Read all worksheets (as dataframes) from multiple Excel workbooks of different structure

Question

I understand that readxl can be used to read in multiple worksheets from a workbook. However, I am struggling to extend this and vectorise this across many workbooks with different sheet names and number of sheets and data therein.

I demonstrate using the Enron spreadsheet data which is a bunch of .xlsx files that I downloaded.

head(list.files("../data/enron_spreadsheets/"), 3)
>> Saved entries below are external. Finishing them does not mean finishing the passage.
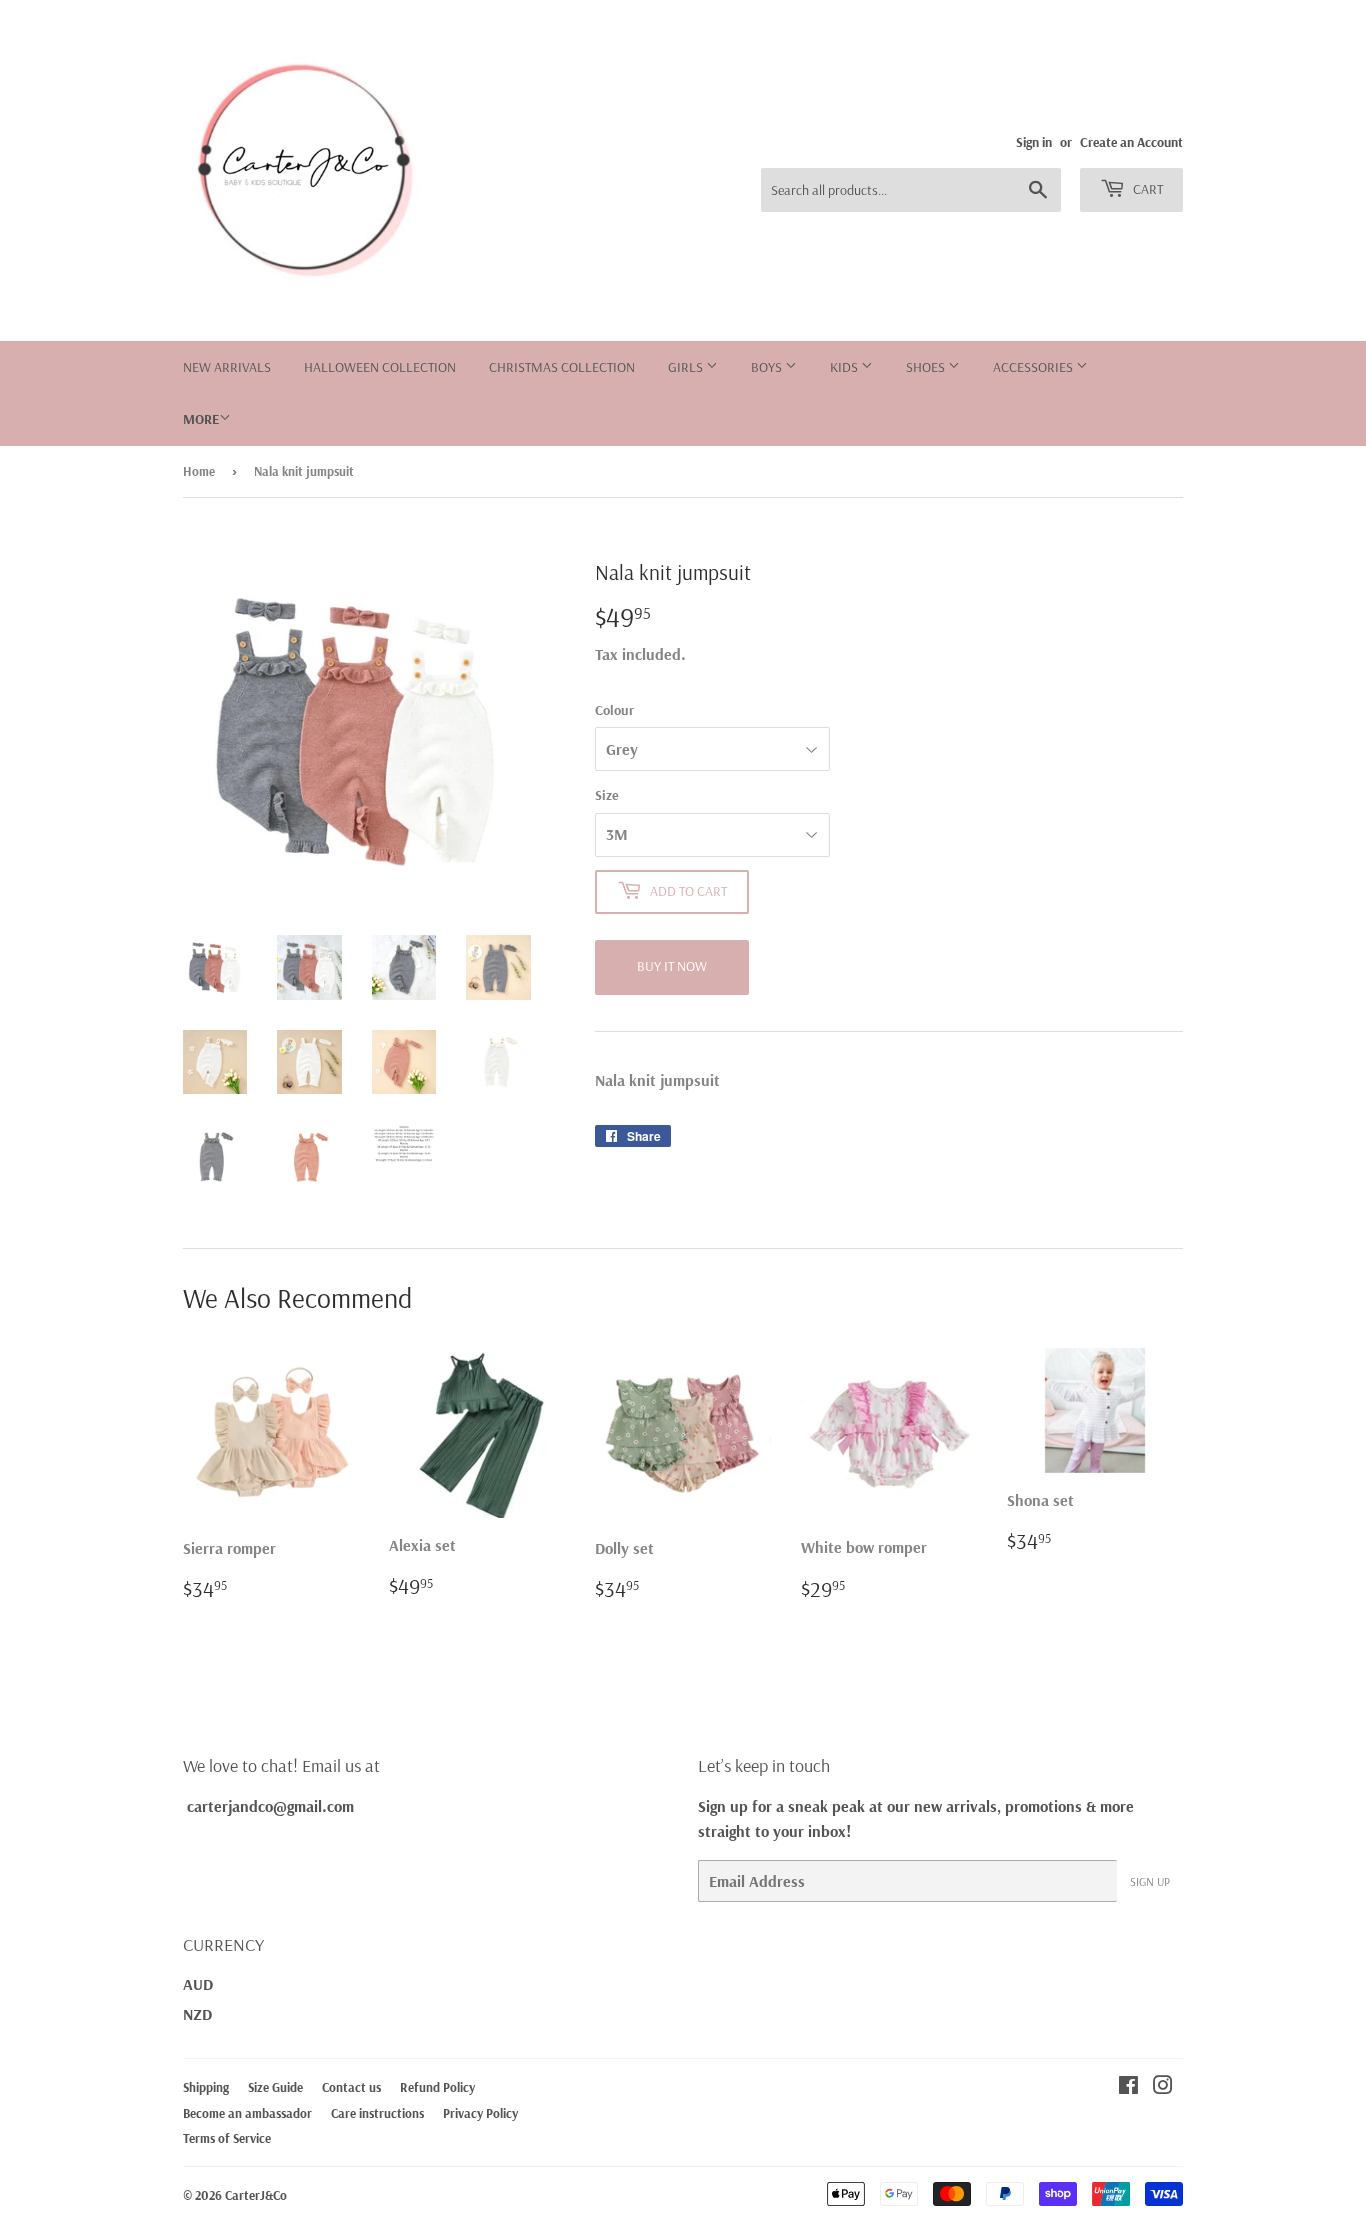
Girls (687, 367)
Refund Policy (437, 2087)
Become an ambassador (247, 2113)
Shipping (206, 2087)
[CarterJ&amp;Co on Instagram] (1163, 2087)
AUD (198, 1984)
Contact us (351, 2087)
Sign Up (1150, 1881)
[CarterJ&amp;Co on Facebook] (1128, 2087)
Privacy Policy (480, 2113)
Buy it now (672, 966)
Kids (845, 367)
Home (199, 471)
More (201, 419)
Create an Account (1131, 141)
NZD (197, 2014)
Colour (614, 710)
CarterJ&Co (256, 2195)
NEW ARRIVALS (227, 367)
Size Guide (275, 2087)
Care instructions (377, 2113)
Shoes (927, 367)
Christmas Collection (562, 367)
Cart (1146, 189)
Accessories (1034, 367)
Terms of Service (227, 2138)
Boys (768, 367)
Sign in (1034, 141)
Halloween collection (380, 367)
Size (607, 795)
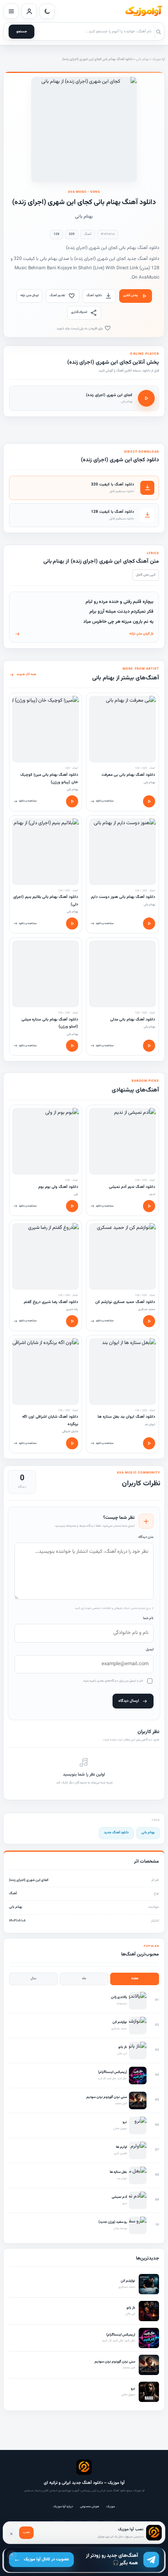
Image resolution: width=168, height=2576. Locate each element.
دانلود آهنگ (94, 295)
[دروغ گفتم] (45, 1256)
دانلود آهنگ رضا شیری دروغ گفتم (51, 1302)
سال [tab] (33, 1978)
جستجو (21, 31)
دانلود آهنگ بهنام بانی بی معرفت (128, 775)
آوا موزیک (158, 59)
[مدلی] (122, 973)
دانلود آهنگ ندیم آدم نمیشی (132, 1187)
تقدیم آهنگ (57, 295)
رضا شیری (72, 1309)
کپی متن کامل (145, 575)
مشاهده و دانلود (105, 801)
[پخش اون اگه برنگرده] (72, 1443)
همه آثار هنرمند (26, 674)
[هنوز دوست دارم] (122, 851)
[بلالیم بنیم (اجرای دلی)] (45, 851)
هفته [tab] (134, 1978)
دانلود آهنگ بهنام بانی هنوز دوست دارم (123, 897)
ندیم (152, 1194)
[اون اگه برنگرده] (45, 1371)
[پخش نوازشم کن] (149, 1321)
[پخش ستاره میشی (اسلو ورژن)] (72, 1046)
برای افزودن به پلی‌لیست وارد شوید (80, 328)
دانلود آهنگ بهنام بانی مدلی (132, 1019)
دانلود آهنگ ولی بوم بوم (58, 1187)
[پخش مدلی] (149, 1046)
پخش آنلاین (130, 295)
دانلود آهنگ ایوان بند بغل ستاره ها (126, 1417)
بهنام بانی (142, 59)
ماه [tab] (84, 1978)
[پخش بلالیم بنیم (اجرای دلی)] (72, 923)
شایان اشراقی (70, 1431)
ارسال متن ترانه (29, 295)
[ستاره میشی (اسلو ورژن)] (45, 973)
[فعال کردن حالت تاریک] (47, 11)
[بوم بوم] (45, 1141)
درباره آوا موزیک (63, 2506)
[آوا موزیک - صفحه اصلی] (143, 11)
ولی (76, 1194)
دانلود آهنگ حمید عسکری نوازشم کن (125, 1302)
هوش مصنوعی (89, 2506)
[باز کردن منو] (11, 11)
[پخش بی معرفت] (149, 801)
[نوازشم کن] (122, 1256)
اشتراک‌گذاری (79, 312)
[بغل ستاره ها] (122, 1371)
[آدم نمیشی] (122, 1141)
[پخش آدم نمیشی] (149, 1206)
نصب (26, 2532)
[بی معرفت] (122, 729)
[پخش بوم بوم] (72, 1206)
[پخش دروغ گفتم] (72, 1321)
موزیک (110, 2506)
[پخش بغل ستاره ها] (149, 1443)
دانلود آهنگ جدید (116, 1832)
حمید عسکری (146, 1309)
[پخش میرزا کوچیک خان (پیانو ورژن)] (72, 801)
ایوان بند (150, 1424)
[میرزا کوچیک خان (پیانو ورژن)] (45, 729)
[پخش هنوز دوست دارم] (149, 923)
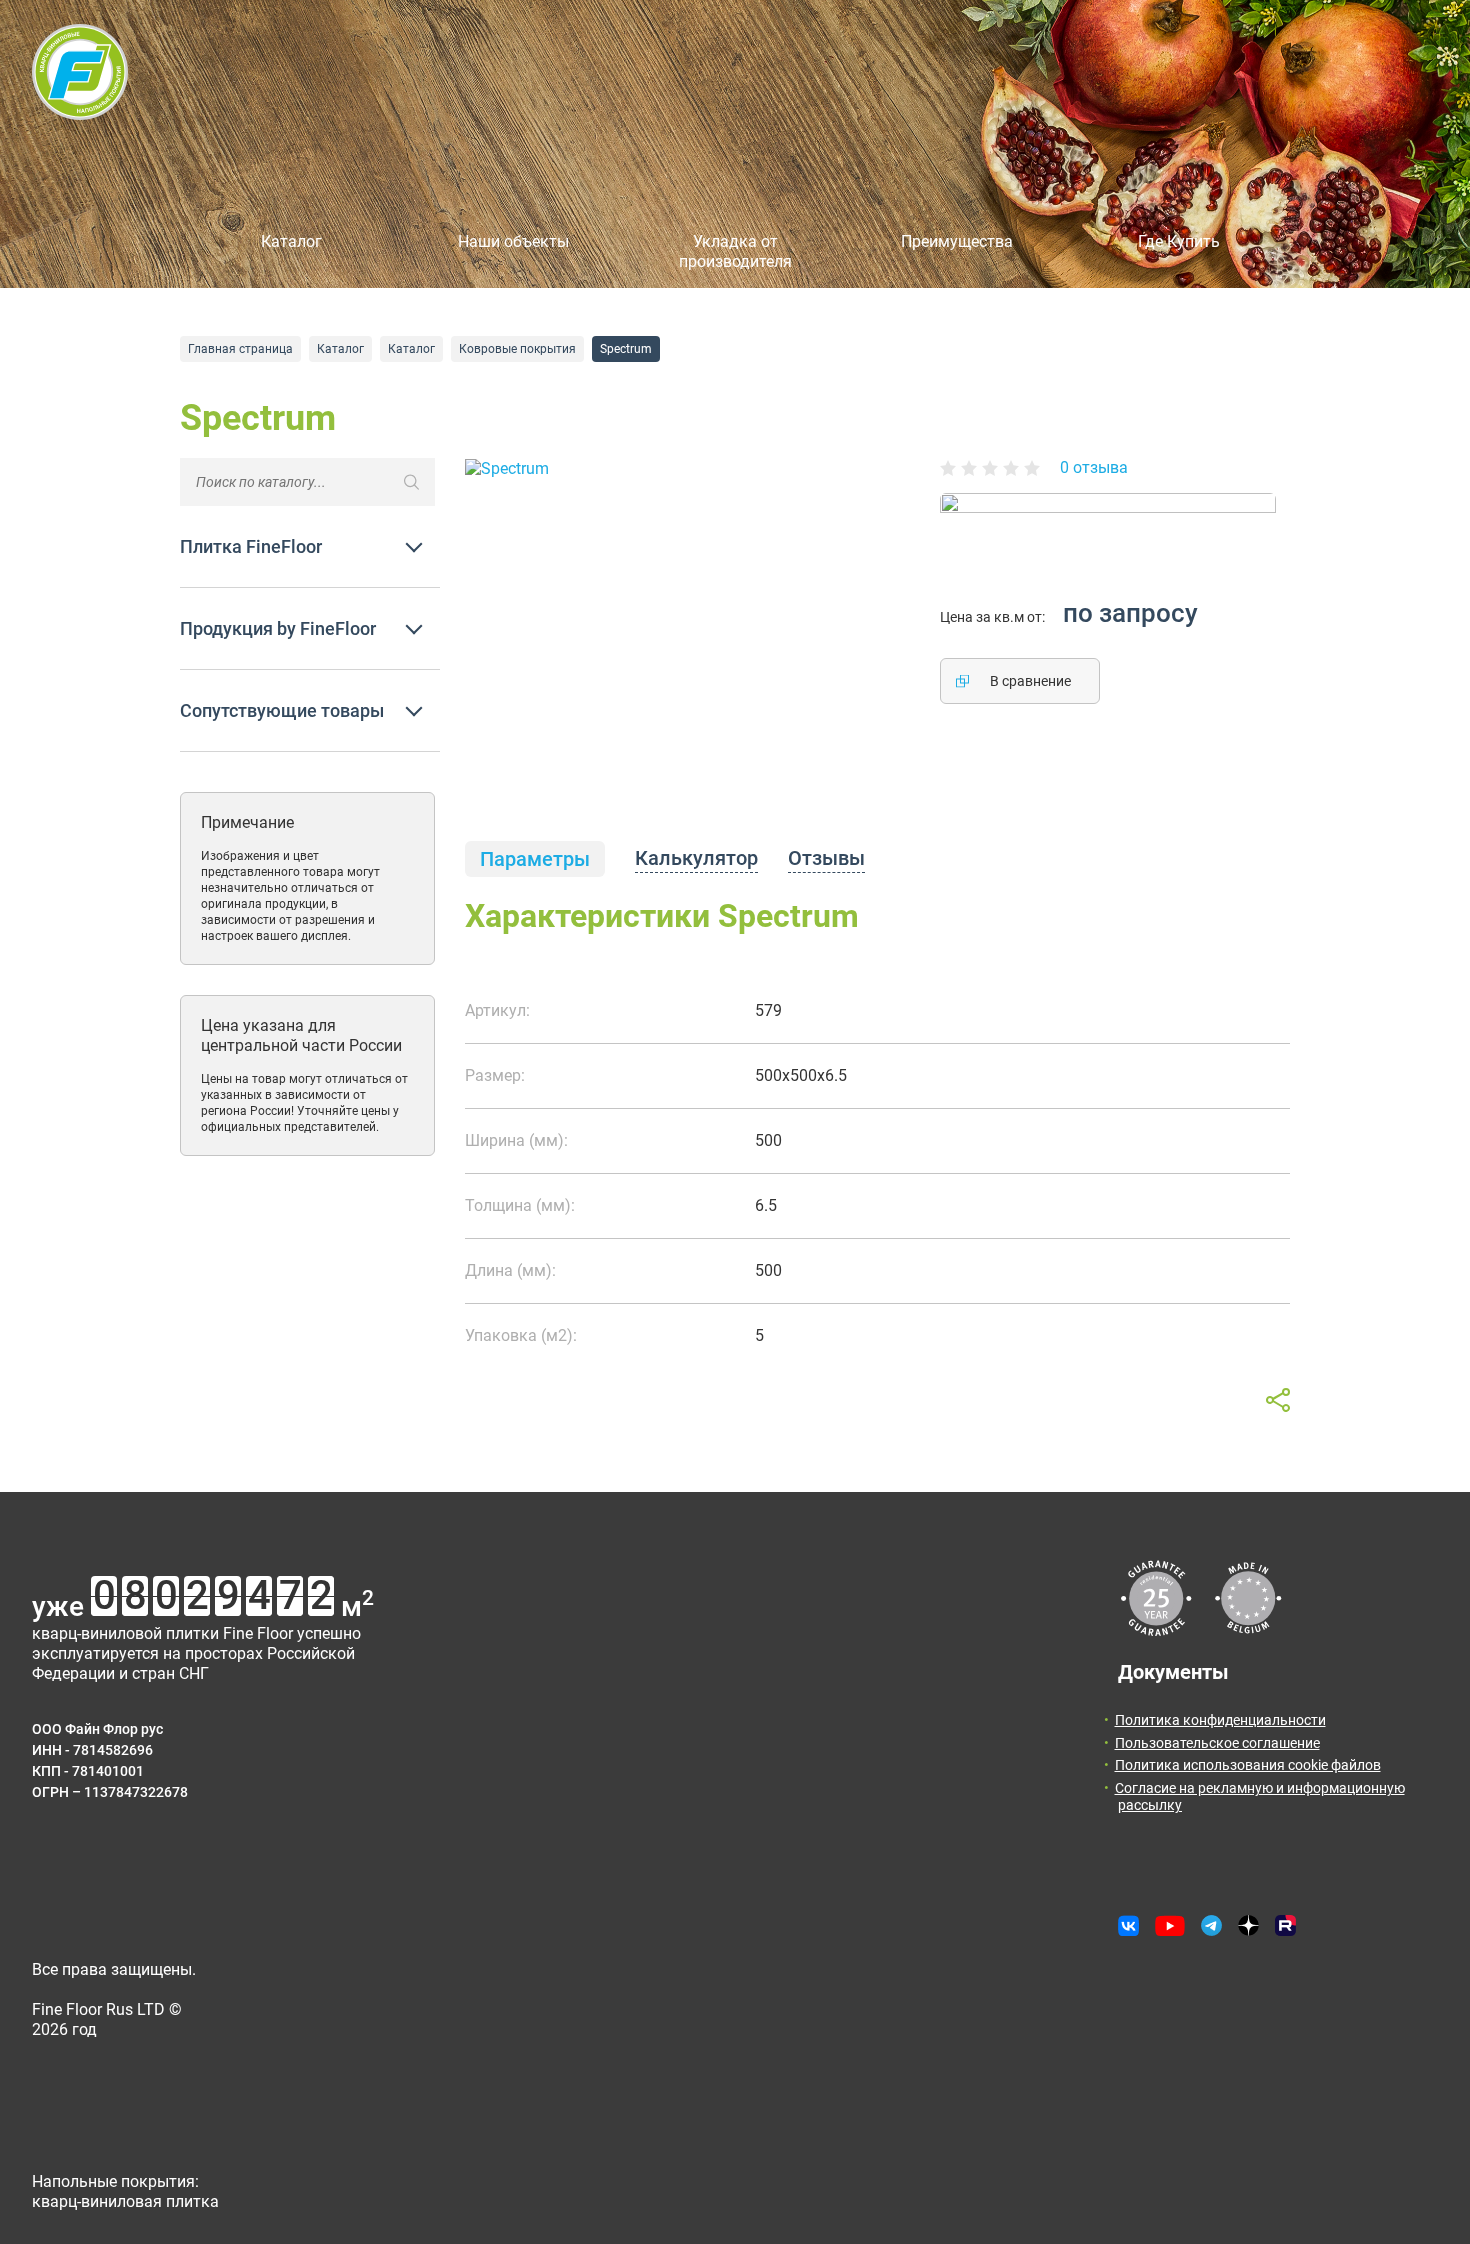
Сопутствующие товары (282, 710)
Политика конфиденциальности (1220, 1720)
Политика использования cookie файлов (1248, 1765)
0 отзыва (1094, 467)
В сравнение (1030, 681)
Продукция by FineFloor (278, 628)
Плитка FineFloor (251, 546)
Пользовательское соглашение (1217, 1743)
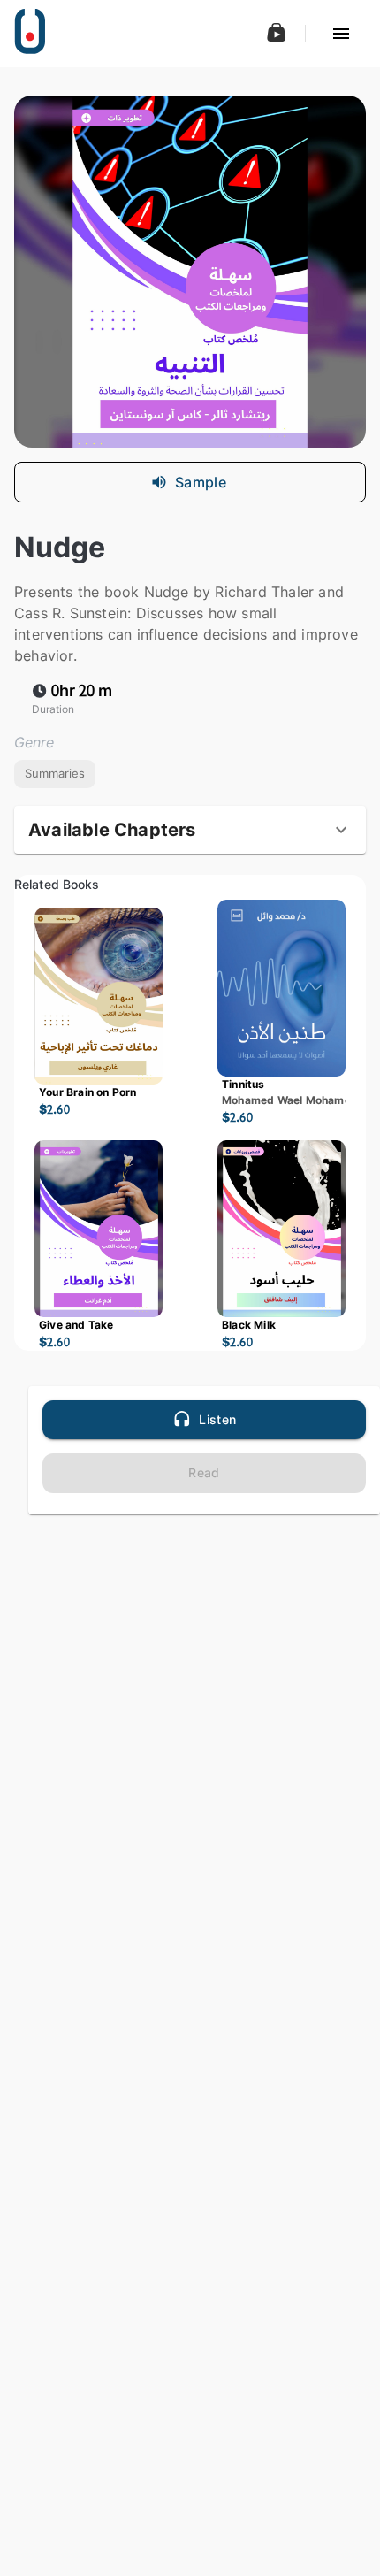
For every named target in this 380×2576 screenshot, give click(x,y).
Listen (217, 1419)
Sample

[1] "albert_meyers__1__1-25act.xlsx"                           
[2] "albert_meyers__2__1-29act.xlsx"                           
[3] "andrea_ring__10__ENRONGAS(1200).xlsx"

To make it manageable, we sample.

# Set the path to your directory of Enron spreadsheets here
enron_path <- "../data/enron_spreadsheets/"
# Set the sample size for testing here
sample_size <- 100
all_paths <- list.files(enron_path,
                    full.names = TRUE)

# For testing, look at n (sample_size) random workbooks.
set.seed(1337)
sample_paths <- sample(all_paths, sample_size)

paths <- sample_paths

Inspecting these workbooks and counting the number of worksheets therein reveals they have different number of sheets and contain different data.

# purr package
# https://jennybc.github.io/purrr-tutorial/index.html
sheet_count <- purrr::map(paths, readxl::excel_sheets) %>%
  purrr::map(length) %>%
  unlist()

hist(sheet_count, main = "")

However, to load all the sheets in a workbook into a list of data frames, we need to:

Get worksheet names as a self-named character vector (these names propagate nicely).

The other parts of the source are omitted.